The Theory That Would Not Die, by Sharon Bertsch McGrayne
What is known today as Bayes' theorem was invented, like most things, by the marquis de Laplace, but Bayes really did come up with the most important part of it. (By modern conventions we'd call it the Bayes-Price-Laplace rule, but it's too late.) The idea was known then as "inverse probability": probability began with problems where the possible outcomes are known (e.g. a game of chance), and tried to calculate the likelihood of a given outcome. The inverse is to begin with an outcome and try to calculate the probability of it happening. This is one of the core problems of science - given 100 white swans and one black, how likely is it that 1% of swans are black, or that this one is a rare mutant, or that none are black and this observation a trick of the light? Laplace cheerfully proceeded to invent frequentism, the sworn enemy of Bayesian statistics, and followed the latter for the rest of his career (believing, incorrectly, that the two methods always converge on the same solution). Looking for problems to put to the new statistical methodology, Laplace examined if rates of male and female births are identical, and found that male births are consistently higher, but couldn't explain why. (And apparently this is still the case! We still don't know why! I've been misled by every schoolchild probability exercise that begins "assume male and female births equally likely…")

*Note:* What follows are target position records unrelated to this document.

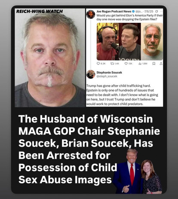Viewport: 178px width, 199px height.
Task: Open the three-dot more options menu on the tweet
Action: [161, 11]
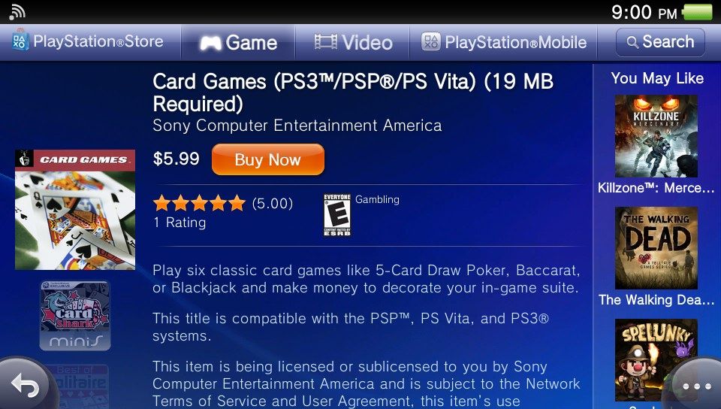Switch to the Video tab
This screenshot has height=409, width=721.
pyautogui.click(x=353, y=42)
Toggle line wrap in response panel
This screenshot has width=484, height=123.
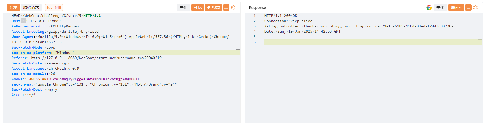pyautogui.click(x=468, y=8)
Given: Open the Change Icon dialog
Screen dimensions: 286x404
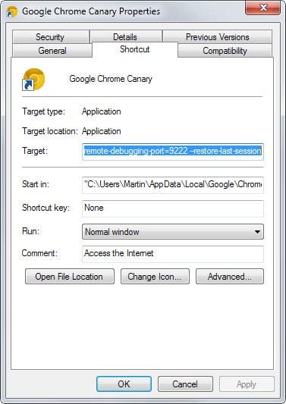Looking at the screenshot, I should point(155,277).
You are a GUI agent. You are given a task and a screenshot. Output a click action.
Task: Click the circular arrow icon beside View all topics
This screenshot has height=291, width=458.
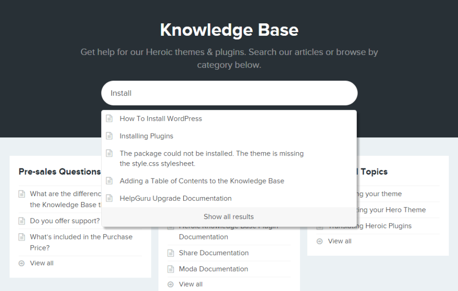[x=319, y=241]
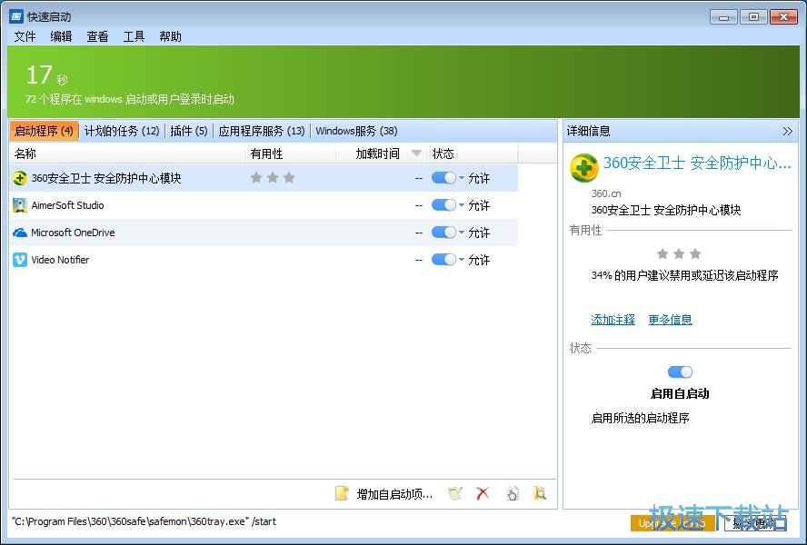Disable Microsoft OneDrive startup switch
807x545 pixels.
[x=443, y=233]
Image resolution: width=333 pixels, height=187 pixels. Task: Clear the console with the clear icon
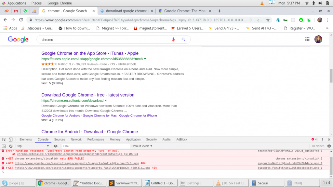11,146
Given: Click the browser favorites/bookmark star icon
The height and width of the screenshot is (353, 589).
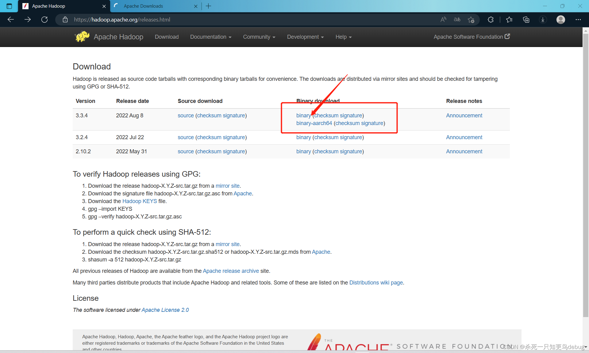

This book, a pretty good history of the topic, then moves on to the development of modern statistical research methods, led by R.A. Fisher, Pearson père (Karl) and fils (Egon) and Jerzy Neyman, fanatical anti-Bayesians all. Thus began the modern frequentist-Bayesian war. Bayes method is uncontroversial when the prior probabilities are known, but the debate is over the legitimacy of making up a "subjective" prior based on one's intuition, or using a uniform prior, when one doesn't. The opposition of the leading statisticians to Bayesian methods won out until WWII, when code-breaking became a mathematicians's game. (At least for early adopters, such as the Poles. "The British agency charged with cracking German military codes and ciphers clung to the tradition that decryption was a job for gentlemen with linguistic skills. Instead of hiring mathematicians, the Government Code and Cypher School employed art historians, scholars of ancient Greek and medieval German, crossword puzzlers, and chess players.") An actuarial mathematician, Marián Rejewski, used group theory to figure out how the wheels of the German Enigma were wired. Alan Turing used Bayesian methods at Bletchley Park to calculate the expected probability of the occurrence of various letters, allowing the breaking of codes which were switched far too often to be broken by brute force.
After the war, the Bayesian cause was taken up by luminaries such as Jimmie Savage, Harold Jeffreys and E.T. Jaynes. ("Jaynes, who said he always checked to see what Laplace had done before tackling an applied problem, turned off many colleagues with his Bayesian fervor.") Savage was a "full-blown subjectivist": science begins as subjective, varying opinions, he believed; and as more data comes in views slowly converge on the truth. The popularity of quantum mechanics, which like stat mech uses frequentist statistics, worked against the neo-Bayesians. Erwin Schrödinger said, "The individual case is entirely devoid of interest." Robert Schlaifer was a historian who got a job teaching statistics at Harvard Business School and basically taught himself on the fly, inventing the field of Bayesian decision theory as he went. John Tukey used Bayesian methodology, but didn't call himself one. Am I losing you? The back end of this book starts to sag, as it goes through a laundry list of statisticians and their allegiances to Bayesianism, as well as the emergence of numerical computational methods which made calculating posteriors much more feasible: MCMC, Gibbs sampling, the Metropolitan-Hastings algorithm, and software like Stan or BUGS. The breadth of the coverage is overwhelming, and hampered by its shallowness - there are almost no mathematical details in the book, aside from the simplest arithmetic examples. And what's worse is how the end slowly descends into the breathless language of tech marketing: here is a list of unrelated problems, they are unsolvable by traditional methods, but guess which magical solution is being used to solve them?
Ultimately, Bayesian thinking is a useful way to make decisions and a powerful statistical paradigm for solving problems with limited information. While it may be the preferred approach now in a lot of fields, it is also not a panacea, nor are frequentist methods being put to pasture. If the Bayesian wars have reached some kind of conclusion, it is that knowing when to reach for MLE or MAP, p-values or posteriors, or some combination of both (paging Empirical Bayesians!), is more important than blind devotion to a method.